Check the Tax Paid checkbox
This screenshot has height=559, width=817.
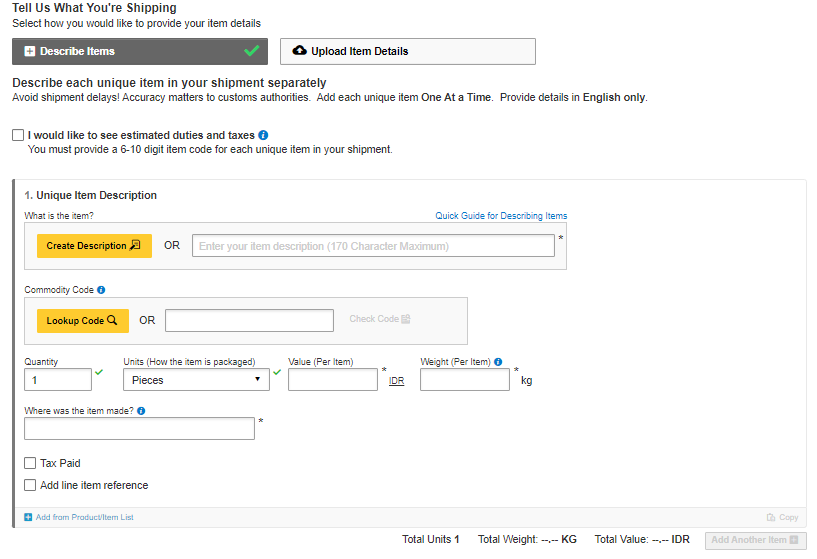30,463
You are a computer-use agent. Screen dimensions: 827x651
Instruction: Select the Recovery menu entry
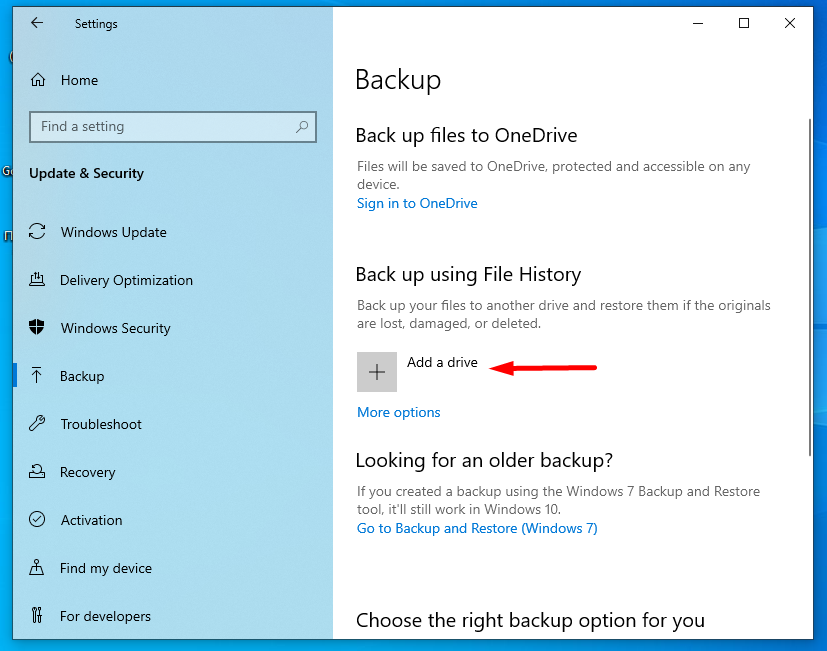pyautogui.click(x=87, y=472)
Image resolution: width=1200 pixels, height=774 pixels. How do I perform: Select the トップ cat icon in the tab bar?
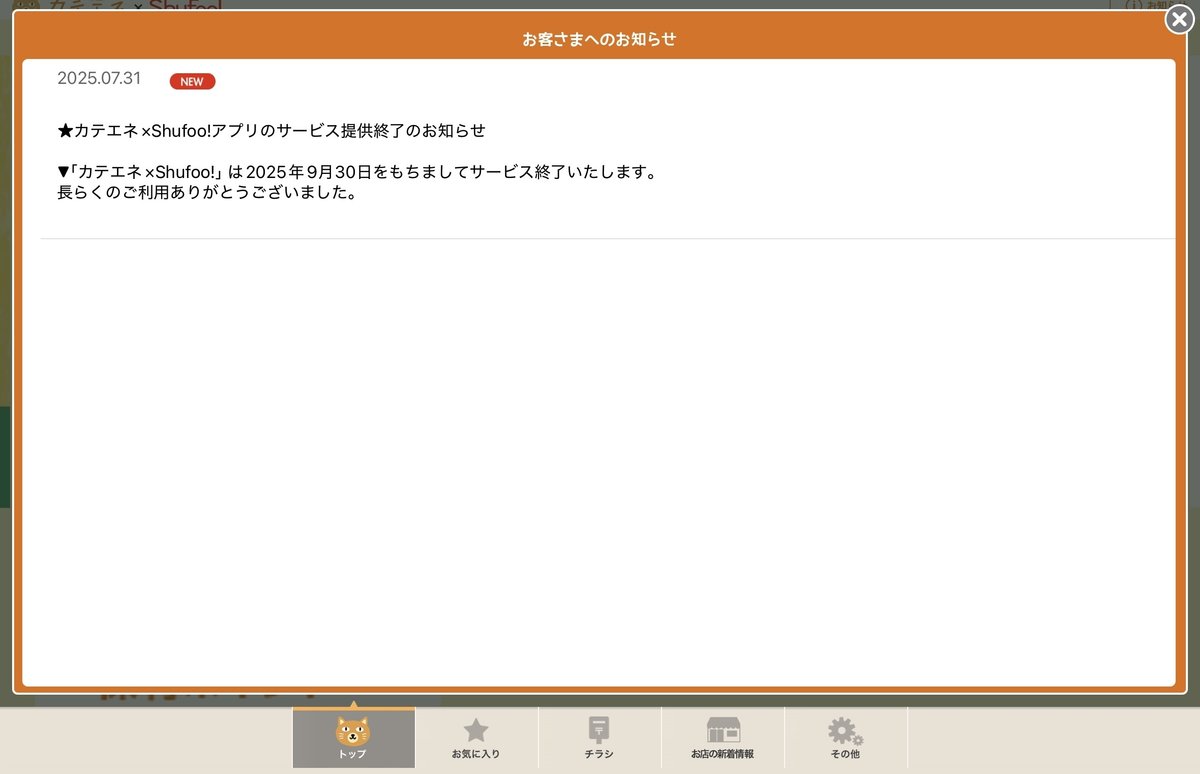click(x=354, y=729)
------------------------------------------------------------------------
# [TASK INSTRUCTIONS]
Express these records as a two-column CSV with the columns request and answer, giving one row per request with its text and its answer. Put each value in a single quoted field with line breaks turned into spaces, and leave the pictures out.

# [TASK ANSWER]
request,answer
"Check the Tax Paid checkbox This screenshot has height=559, width=817.","30,463"
"You are a computer-use agent. Screen dimensions: 827x651 Instruction: Select the Recovery menu entry","pyautogui.click(x=87, y=472)"
"Image resolution: width=1200 pixels, height=774 pixels. How do I perform: Select the トップ cat icon in the tab bar?","click(x=354, y=729)"